Às 17 h, uma multidão com faixas azul e branca se posicionou entre a sacada do mosteiro e a fileira das câmaras de televisão: eram centenas de estudantes argentinos, que vieram em caravana. "Somente da paróquia de San Jose, em Buenos Aires, viemos 90 colegas", afirmou uma moça de 17 anos que não quis se identificar. Ergueram os estandartes e começaram a gritar "Argentina", dominando o cenário no Largo de São Bento, sobrepujando um barulhento grupo que carregava bandeiras de Pernambuco e faixas onde se lia "Shalom".

Atrás do grupo argentino estava Dionisio Santos. "Sou palhaço autônomo, meu nome artístico é Sapeca", identificou-se. Santos admitiu que a curiosidade o movia. "Simpatizo com as vozes conservadoras e carismáticas. Mas nem sou católico. Freqüento a Igreja Evangélica Quadrangular há quatro anos", afirmou .

Ao lado de Santos, a funcionária pública Marlene Donizetti de Souza, moradora do bairro de Vila Gustavo, região de classe média na Zona Norte da capital, empunhava uma bandeira brasileira e ostentava no peito medalhas com as imagens de João Paulo II e São Bento.
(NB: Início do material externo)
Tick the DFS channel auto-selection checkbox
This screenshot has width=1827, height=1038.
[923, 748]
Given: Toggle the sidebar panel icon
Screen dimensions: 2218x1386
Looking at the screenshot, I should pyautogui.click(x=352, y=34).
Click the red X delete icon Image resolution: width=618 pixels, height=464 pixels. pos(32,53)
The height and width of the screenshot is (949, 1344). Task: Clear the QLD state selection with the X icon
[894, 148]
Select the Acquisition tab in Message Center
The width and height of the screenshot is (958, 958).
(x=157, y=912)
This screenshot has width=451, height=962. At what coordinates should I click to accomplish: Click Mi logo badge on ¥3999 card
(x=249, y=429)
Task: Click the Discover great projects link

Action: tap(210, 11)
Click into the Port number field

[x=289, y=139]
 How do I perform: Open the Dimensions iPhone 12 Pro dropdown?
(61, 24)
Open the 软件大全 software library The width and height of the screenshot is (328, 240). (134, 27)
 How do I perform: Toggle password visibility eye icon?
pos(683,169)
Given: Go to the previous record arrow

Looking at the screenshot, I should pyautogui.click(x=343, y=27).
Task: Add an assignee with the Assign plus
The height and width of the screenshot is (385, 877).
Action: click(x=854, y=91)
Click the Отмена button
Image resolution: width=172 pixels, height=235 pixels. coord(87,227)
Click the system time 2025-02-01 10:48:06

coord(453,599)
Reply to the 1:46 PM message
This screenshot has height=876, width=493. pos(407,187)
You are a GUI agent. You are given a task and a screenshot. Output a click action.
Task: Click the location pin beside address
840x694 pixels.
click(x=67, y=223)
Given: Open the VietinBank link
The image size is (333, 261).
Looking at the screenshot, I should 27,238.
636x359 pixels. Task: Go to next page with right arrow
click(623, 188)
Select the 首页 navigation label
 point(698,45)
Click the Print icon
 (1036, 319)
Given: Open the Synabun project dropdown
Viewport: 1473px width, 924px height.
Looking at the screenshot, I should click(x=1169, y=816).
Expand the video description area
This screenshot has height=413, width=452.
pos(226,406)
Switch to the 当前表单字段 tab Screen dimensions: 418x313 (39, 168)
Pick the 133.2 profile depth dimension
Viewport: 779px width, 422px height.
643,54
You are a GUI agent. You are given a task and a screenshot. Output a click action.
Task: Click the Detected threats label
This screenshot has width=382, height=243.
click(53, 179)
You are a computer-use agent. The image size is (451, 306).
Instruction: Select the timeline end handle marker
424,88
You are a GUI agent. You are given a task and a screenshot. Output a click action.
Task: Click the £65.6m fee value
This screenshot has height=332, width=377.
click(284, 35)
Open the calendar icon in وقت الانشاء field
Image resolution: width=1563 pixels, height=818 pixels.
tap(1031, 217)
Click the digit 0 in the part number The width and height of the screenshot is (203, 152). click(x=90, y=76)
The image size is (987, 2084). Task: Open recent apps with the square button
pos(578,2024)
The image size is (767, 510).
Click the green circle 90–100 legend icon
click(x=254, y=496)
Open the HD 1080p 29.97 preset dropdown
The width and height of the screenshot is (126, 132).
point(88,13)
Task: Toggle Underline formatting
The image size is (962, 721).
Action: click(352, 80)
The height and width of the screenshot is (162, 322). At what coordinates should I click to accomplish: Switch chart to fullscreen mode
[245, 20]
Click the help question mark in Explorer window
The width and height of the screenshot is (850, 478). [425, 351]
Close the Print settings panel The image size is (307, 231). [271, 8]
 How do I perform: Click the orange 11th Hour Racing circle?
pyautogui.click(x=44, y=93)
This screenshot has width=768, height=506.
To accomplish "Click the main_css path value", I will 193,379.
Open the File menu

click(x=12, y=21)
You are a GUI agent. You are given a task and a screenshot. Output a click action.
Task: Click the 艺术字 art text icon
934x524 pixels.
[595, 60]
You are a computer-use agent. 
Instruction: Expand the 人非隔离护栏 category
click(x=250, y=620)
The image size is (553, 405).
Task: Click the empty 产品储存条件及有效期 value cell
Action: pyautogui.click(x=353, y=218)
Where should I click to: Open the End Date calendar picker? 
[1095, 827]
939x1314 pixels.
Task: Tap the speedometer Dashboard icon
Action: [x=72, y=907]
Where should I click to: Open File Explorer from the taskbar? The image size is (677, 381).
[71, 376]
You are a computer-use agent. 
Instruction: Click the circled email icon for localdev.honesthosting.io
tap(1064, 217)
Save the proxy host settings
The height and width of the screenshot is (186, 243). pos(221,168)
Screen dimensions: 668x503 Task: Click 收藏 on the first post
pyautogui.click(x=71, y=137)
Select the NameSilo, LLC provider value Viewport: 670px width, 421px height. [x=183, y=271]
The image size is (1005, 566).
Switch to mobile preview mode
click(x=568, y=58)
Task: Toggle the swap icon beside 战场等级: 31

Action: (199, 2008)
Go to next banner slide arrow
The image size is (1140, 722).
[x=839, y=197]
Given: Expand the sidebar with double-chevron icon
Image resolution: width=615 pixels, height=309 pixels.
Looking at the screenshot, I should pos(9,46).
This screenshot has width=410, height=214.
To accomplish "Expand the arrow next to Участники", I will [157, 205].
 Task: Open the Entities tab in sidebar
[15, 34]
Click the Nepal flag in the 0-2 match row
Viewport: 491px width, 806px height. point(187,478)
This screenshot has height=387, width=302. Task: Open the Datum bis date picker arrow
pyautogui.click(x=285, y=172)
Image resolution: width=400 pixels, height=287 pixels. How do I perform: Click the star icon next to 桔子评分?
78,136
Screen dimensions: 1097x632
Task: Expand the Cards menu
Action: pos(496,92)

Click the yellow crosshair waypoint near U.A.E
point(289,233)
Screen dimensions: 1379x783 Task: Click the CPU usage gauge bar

Militante do movimento da Renovação Carismática, Marlene estava ali para ouvir o seu líder máximo.

"Quem deve falar por nós católicos é o Santo Padre. Ele é criticado pela imprensa, mas é o representante divino para cumprir a lei eterna", afirmou, quando indagada se concordava com a opinião de Bento XVI de que os políticos mexicanos que flexibilizaram a lei do aborto devem ser excomungados.

Ao surgir na praça, depois de quinze minutos de badaladas nos sinos e frenesi da multidão, Bento XVI subiu a sacada e disse apenas o seguinte: "Uma alegria calorosa comove o Papa. Estes dias estarão cheios de emoções e alegrias. A canonização de Frei Galvão e a quinta Conferência Episcopal Latino Americana serão marcos históricos para a Igreja. Muy obrigado e buenas noites", afirmou em um português fluente até a frase final. Virou-se e desapareceu após as luzes da sacada se apagarem, enquanto a multidão, inconformada, gritava "volta, volta".